In my role as a STEM Ambassador, the big question I’m commonly asked by students is ‘what is an engineer?’ (thankfully I’m usually asked this before I talk rather than afterwards…). In the spirit of modernity, I did what everyone else does when they need to know something and ‘Googled’ it. When I searched for “engineer” on Google images, what I found was engineers all apparently wear hard hats and high-vis jackets whilst looking at blueprints and some even point at piggy banks…! For many engineers involved in the construction industry this is a normal part of the job (maybe not the piggy bank bit), but that’s not all there is to engineering. Engineers design and build bridges that cross massive valleys. Engineers have broken the sound barrier on ground and in the air. Engineers have connected Britain and France together for the first time since the Ice Age. Engineers have even put man on the moon.

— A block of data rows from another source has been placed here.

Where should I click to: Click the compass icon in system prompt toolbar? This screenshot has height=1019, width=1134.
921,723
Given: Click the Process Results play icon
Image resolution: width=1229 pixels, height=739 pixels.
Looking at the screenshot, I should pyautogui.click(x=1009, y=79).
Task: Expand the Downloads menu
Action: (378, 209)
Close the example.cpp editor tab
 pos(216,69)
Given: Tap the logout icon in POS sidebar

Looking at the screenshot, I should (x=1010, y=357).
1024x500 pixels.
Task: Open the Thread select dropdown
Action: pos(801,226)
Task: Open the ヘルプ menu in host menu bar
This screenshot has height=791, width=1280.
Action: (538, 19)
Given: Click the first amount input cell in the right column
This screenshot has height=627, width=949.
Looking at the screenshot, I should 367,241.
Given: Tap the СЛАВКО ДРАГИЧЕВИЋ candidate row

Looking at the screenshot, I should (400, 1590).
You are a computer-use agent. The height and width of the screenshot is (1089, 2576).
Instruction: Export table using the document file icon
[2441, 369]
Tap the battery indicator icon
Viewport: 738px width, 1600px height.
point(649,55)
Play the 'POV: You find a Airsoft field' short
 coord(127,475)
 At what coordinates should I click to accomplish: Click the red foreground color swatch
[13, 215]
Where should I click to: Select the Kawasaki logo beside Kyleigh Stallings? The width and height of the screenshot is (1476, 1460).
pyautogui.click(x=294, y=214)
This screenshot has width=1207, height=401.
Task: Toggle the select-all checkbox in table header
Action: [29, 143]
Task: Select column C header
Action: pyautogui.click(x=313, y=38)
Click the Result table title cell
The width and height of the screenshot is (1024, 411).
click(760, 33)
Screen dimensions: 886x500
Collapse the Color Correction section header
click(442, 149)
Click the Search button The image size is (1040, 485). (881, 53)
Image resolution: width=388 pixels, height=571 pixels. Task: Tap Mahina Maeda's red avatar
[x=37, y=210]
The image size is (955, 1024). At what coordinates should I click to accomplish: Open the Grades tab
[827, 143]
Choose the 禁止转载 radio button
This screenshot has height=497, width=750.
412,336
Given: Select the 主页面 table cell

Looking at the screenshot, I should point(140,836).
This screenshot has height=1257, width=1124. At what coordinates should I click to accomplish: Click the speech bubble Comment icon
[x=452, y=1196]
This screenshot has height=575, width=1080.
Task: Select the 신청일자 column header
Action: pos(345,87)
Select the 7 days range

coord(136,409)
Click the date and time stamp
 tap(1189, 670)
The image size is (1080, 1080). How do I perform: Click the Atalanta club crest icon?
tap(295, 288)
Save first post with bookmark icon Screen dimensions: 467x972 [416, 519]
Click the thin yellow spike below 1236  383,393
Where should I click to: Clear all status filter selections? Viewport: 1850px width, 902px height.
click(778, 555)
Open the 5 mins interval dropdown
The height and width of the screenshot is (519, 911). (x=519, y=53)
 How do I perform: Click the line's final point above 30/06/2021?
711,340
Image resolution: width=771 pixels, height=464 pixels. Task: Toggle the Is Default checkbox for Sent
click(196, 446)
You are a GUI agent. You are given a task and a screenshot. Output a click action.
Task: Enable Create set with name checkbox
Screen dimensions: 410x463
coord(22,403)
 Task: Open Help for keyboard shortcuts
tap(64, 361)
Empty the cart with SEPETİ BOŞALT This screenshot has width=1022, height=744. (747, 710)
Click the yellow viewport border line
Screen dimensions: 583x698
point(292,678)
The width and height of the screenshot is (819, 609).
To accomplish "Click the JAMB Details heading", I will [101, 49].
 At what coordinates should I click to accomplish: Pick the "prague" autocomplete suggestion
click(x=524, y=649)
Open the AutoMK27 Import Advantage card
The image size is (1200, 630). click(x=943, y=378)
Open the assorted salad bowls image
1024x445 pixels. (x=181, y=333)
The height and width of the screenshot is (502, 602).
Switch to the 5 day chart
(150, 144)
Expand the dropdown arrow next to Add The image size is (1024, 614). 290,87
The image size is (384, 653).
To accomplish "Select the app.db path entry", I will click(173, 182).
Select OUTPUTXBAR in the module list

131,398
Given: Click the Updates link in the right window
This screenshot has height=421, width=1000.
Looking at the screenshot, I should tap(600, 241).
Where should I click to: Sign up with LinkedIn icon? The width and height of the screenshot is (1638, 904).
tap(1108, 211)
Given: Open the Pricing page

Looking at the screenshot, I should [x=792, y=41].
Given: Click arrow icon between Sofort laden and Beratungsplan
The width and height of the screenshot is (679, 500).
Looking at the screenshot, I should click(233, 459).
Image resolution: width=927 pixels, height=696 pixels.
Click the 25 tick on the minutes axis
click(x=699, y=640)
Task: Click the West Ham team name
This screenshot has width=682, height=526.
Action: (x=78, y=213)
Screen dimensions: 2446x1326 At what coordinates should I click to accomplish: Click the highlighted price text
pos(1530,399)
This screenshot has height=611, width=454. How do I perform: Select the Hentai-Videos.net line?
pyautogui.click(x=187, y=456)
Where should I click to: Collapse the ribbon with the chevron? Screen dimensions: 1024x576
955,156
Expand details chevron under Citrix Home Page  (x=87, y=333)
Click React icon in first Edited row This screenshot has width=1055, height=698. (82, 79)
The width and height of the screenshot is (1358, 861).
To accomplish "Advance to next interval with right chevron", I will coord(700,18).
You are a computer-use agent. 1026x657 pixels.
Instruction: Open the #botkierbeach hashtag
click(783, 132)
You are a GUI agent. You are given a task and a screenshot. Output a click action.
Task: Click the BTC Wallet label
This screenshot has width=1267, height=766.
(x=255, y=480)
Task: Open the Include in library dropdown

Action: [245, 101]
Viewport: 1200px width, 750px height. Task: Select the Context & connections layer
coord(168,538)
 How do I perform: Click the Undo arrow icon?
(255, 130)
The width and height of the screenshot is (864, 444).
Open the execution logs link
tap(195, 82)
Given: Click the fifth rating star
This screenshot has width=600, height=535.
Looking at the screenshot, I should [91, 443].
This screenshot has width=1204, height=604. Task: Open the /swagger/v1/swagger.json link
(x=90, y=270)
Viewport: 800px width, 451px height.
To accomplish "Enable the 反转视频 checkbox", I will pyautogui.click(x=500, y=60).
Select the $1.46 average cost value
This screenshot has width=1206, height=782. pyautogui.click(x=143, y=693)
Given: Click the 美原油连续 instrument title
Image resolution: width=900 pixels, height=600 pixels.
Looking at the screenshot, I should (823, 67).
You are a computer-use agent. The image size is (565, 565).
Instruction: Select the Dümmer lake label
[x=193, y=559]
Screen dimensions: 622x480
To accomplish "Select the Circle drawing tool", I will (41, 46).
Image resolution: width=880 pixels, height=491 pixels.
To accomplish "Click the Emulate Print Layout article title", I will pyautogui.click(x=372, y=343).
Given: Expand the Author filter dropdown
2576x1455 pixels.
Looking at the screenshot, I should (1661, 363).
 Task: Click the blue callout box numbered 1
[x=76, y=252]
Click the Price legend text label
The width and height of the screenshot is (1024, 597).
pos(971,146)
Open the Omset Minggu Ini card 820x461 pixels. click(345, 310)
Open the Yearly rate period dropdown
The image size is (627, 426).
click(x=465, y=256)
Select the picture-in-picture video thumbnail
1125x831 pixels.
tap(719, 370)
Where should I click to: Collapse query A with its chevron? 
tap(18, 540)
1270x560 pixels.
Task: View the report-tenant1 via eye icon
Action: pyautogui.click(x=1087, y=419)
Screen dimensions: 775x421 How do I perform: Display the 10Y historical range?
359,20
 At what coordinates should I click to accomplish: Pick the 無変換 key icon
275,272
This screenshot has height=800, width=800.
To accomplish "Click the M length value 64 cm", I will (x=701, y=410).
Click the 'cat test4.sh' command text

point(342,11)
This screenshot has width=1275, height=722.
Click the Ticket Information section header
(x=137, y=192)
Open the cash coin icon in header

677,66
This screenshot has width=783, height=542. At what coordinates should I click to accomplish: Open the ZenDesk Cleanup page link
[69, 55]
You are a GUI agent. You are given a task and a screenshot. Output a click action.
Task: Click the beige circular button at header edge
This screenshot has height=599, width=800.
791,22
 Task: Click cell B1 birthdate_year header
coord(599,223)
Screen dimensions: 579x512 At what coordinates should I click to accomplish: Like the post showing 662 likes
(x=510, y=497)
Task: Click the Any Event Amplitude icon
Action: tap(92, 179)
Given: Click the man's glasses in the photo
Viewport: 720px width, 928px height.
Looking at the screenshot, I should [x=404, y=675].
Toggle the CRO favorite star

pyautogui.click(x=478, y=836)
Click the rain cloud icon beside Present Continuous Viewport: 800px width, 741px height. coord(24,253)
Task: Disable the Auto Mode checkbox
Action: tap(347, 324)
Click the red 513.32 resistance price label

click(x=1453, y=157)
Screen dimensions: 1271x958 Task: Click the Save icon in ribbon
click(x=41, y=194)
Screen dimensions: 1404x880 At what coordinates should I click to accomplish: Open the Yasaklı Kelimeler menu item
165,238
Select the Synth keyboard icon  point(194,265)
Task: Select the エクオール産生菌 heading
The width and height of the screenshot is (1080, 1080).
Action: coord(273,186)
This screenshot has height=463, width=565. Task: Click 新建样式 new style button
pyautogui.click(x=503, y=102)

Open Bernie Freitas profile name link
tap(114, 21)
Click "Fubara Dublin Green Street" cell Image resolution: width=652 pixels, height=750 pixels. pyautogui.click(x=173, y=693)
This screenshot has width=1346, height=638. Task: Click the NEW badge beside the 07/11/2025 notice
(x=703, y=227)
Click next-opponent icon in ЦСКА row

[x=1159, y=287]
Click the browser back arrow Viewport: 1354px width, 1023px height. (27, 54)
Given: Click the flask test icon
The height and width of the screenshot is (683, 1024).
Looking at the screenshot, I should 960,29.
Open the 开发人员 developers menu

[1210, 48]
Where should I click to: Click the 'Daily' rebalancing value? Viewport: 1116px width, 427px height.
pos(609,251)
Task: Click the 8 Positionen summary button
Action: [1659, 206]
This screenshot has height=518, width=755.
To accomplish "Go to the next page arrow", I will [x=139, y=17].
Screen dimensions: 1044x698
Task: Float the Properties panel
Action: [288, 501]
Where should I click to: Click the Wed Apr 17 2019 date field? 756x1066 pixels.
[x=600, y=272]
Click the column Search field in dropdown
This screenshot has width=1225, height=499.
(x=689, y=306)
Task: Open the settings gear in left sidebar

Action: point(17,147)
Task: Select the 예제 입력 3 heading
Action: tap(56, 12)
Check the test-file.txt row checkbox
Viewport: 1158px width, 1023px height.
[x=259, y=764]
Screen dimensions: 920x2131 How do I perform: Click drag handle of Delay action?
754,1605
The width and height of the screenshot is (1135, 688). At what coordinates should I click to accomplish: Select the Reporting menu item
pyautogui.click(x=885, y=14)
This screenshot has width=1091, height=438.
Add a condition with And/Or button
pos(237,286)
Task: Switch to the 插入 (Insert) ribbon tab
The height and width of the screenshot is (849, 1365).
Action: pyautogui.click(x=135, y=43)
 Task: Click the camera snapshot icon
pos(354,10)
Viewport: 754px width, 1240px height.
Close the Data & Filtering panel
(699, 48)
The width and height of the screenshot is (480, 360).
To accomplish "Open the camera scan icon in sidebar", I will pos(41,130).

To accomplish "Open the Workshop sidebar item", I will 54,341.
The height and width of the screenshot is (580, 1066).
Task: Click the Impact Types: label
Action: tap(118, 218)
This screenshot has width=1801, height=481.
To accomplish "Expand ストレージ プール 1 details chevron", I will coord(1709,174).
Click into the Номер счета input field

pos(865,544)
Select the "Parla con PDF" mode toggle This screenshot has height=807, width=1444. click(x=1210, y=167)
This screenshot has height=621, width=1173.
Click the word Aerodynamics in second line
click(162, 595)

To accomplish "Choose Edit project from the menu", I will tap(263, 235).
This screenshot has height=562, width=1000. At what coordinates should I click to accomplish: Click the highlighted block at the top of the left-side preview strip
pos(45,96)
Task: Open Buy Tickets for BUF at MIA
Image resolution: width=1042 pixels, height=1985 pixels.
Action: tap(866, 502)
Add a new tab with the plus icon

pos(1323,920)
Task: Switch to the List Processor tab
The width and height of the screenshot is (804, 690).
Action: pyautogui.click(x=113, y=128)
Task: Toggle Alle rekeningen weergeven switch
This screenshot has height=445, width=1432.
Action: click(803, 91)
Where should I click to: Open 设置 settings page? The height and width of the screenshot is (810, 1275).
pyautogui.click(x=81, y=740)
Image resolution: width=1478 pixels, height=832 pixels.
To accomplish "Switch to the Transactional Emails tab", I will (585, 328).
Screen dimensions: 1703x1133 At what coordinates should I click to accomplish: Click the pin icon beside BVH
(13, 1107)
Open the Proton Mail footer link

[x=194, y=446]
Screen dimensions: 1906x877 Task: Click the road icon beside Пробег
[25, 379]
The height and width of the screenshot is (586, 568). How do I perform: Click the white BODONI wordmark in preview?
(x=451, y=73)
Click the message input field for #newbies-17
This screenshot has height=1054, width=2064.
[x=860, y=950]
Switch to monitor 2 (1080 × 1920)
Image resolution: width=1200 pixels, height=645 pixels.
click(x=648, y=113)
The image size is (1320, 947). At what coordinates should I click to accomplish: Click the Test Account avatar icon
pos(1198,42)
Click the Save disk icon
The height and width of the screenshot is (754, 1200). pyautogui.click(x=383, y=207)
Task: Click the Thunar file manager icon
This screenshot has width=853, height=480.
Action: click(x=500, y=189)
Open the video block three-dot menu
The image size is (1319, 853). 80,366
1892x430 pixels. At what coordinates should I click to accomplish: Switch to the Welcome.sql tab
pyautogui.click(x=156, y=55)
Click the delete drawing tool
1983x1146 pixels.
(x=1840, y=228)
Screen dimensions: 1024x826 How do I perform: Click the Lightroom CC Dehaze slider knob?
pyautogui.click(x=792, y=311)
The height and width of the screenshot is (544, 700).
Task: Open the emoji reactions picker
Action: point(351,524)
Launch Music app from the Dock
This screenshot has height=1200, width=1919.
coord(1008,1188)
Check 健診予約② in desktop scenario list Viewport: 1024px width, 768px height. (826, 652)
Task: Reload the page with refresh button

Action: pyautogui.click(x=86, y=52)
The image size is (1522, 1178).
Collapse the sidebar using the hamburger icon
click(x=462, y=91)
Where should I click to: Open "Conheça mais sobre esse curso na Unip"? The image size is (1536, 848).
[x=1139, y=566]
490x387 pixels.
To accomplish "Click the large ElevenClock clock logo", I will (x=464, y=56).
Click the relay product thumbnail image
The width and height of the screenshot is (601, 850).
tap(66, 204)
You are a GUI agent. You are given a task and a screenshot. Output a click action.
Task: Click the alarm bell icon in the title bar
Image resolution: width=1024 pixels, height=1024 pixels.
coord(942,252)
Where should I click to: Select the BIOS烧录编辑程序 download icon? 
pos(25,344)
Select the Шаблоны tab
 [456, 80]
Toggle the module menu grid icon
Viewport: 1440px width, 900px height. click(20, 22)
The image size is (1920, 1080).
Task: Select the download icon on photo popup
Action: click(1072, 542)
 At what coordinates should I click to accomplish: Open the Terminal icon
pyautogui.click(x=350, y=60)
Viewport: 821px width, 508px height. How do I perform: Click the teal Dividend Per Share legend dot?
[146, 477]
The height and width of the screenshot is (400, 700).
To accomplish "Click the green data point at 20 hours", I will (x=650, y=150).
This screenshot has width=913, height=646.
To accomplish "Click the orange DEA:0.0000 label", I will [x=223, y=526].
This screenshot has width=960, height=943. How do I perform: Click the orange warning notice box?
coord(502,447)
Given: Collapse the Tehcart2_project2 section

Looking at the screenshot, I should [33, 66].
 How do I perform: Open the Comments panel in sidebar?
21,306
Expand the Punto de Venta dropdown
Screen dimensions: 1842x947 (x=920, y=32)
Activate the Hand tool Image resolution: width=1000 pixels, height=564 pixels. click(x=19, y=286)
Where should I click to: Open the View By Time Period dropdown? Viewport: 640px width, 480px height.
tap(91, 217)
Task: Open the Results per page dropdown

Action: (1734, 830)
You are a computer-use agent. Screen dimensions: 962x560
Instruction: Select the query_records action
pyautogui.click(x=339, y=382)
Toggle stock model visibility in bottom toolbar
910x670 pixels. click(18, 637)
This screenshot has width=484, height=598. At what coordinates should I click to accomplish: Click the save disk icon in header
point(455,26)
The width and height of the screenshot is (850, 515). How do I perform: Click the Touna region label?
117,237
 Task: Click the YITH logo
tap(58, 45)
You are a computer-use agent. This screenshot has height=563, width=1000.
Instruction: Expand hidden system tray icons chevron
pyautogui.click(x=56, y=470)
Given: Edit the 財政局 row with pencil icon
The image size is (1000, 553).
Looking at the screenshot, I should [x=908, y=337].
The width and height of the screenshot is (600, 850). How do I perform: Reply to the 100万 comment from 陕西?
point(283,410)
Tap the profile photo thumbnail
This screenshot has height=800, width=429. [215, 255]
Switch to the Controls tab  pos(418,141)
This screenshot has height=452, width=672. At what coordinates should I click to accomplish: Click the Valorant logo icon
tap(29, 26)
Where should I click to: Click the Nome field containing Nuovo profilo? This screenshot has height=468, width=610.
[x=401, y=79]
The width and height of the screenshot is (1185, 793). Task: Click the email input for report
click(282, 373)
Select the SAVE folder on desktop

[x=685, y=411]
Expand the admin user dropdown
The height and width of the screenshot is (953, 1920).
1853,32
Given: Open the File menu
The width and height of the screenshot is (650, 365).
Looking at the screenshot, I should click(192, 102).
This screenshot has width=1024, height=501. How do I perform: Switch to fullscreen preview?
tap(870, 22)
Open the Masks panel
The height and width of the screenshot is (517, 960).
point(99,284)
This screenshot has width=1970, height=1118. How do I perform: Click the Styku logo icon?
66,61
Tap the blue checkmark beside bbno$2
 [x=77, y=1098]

In a nutshell, the most common answer I give to ‘what is an engineer?’ is: An engineer is a problem solver! The Millau Viaduct solved the problem of heavy traffic through the small town of Millau in France. The Channel Tunnel allowed an extra route for trade to pass between the UK and mainland Europe. Concorde allowed Phil Collins to play both UK and US Live Aid concerts in 1985 and more importantly, drastically reduced transatlantic flight time, with the record between London and New York standing at under three hours.
Some solutions don’t just make people’s lives easier, sometimes, engineers solve problems just because they are hard! Thrust SSC going faster than the speed of sound and Neil Armstrong walking on the surface of the moon are examples of that. The industrial revolution, that began in Britain in the late 18th century transformed the world by improving manufacturing processes using newly invented machines. These machines allowed a single human to make substantially more products (commonly textiles) in a single day and led to factories producing huge quantities of products that could be sold around the world.
Image: NASA
Trade, employment and population soared thanks to increased worker income and improved living standards. To sell more products, business owners turned to engineers to help solve their problems. They proposed building railways across Britain (and continental Europe…and North America…and Australasia…and South America…and Asia…) and inventing steam powered locomotives to pull their products from the factories to markets, or ports to be shipped all over the world.
The industrial revolution created the world we live in today and is seen as “the most important event in the history of humanity since the domestication of animals and plants”. A fantastic representation of the rapid change the industrial revolution had on Britain was shown in the opening ceremony of the London 2012 Olympic Games – look out for Sir Kenneth Branagh playing the great engineer Isambard Kingdom Brunel. Sadly, the mutton chops and top hat are no longer in fashion for engineers…
Now, as far as solutions to problems go, the harnessing of steam power is a great one! But the laws of thermodynamics teach us you cannot have something for nothing.
The coal powered factories, trains and ships created pollution. The increasing population needed to light their houses and required electricity to power them. The generation of such electricity created more pollution. The desire for improved mobility led to the car being invented and with the internal combustion engine being the eventual power source of choice for almost every vehicle, this meant yet more pollution.
Engineers created these problems and modern-day engineers like myself and my colleagues at HORIBA MIRA are tasked with solving it, doing our bit to ensure journeys of the future are safer, cleaner and smarter (I’ll expand on this in a future blog).
I said before that “an engineer is a problem solver” but that isn’t the full answer: An engineer is a problem solver who must save the world!
While the problem of pollution, climate change and dwindling natural resources is an enormous one, possibly the greatest ever faced by human kind, it is one we must solve, can solve and are solving through our innovative work to make journeys across the world cleaner. Some say it’s an impossible task, but they also said that about putting a man on the moon.